Il centrodestra esulta per il successo. Ma il vero vincitore delle elezioni è l’astensione. Delusi, gli elettori si distraggono. Il fenomeno è nazionale, ma a Palermo si è giunti al 60%. Si sono astenuti perfino i presidenti di seggio: alle 14 di domenica 40 seggi non erano ancora stati aperti. Qualcuno denuncia un complotto, ma forse è solo un segno del grave decadimento del regime democratico.

Palermo conferma che il Mezzogiorno non ce la farà mai da solo e che chi nasce e vive da queste parti è un italiano a metà. Se vuole esserlo per intero, deve andarsene

Per un largo pezzo di società palermitana, non solo per i ceti più disagiati, il centrodestra è l’usato sicuro. Ma se guardiamo ai precedenti (l'intermezzo 2001-2011), poco c’è da aspettarsi dalla nuova amministrazione. Le risorse distribuite a pioggia dal Pnrr risolveranno le emergenze estreme, ma potrebbero incoraggiare affari poco limpidi; qualche servizio riprenderà un po’ di fiato, magari privatizzandosi; la pressione ad alienare un cespite lucroso come l’aeroportosarà fortissima per fare cassa. Vedremo chi oserà mettere in discussione i parcheggi selvaggi, l’invasività dei dehors e gli abusi edilizi che usano da queste parti.

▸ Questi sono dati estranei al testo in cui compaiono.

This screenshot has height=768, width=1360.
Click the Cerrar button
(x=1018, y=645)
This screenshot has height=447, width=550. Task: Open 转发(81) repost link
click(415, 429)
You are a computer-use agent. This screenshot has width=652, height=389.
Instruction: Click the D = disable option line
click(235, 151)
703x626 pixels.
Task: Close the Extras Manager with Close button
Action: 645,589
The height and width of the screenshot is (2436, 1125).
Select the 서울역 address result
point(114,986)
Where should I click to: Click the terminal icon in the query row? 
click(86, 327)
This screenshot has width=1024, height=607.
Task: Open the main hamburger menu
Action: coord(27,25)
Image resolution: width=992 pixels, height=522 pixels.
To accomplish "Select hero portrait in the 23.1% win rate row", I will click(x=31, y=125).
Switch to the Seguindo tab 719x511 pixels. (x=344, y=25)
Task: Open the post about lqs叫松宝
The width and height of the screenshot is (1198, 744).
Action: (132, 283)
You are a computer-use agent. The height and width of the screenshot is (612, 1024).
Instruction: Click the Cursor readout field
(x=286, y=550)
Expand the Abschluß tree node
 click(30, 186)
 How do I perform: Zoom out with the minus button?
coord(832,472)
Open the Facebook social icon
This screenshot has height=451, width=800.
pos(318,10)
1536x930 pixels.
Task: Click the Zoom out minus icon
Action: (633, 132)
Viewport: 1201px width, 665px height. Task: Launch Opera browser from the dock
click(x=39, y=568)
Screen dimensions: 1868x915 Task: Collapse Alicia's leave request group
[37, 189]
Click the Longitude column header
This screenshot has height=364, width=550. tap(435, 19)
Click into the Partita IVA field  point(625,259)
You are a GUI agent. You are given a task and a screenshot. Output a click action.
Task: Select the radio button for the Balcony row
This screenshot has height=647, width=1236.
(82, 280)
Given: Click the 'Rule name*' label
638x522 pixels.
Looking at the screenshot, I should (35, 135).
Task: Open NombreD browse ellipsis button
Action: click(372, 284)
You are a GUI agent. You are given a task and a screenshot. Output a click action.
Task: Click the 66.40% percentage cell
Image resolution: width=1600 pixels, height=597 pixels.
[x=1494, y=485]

Se ve ne fosse bisogno, Palermo conferma che il Mezzogiorno non ce la farà mai da solo e che chi nasce e vive da queste parti è un italiano a metà. Se vuole esserlo per intero, deve andarsene. L’ideologia che ha condotto ad affrontare la deindustrializzazione e la revisione della spesa pubblica, mettendo città e regioni in concorrenza, ha scoraggiato i segmenti progressisti, storicamente minoritari, della società meridionale e ha premiato quelli regressivi, deprimendo ulteriormente l’economia. Sulla miseria di queste parti il centrodestra costruisce le sue fortune nazionali. E il centrosinistra le sue disgrazie. Non riesce a capire che non basta immolare un galantuomo, né sostenere fino alla morte il governo Draghi, per rendere appetibile la sua offerta elettorale.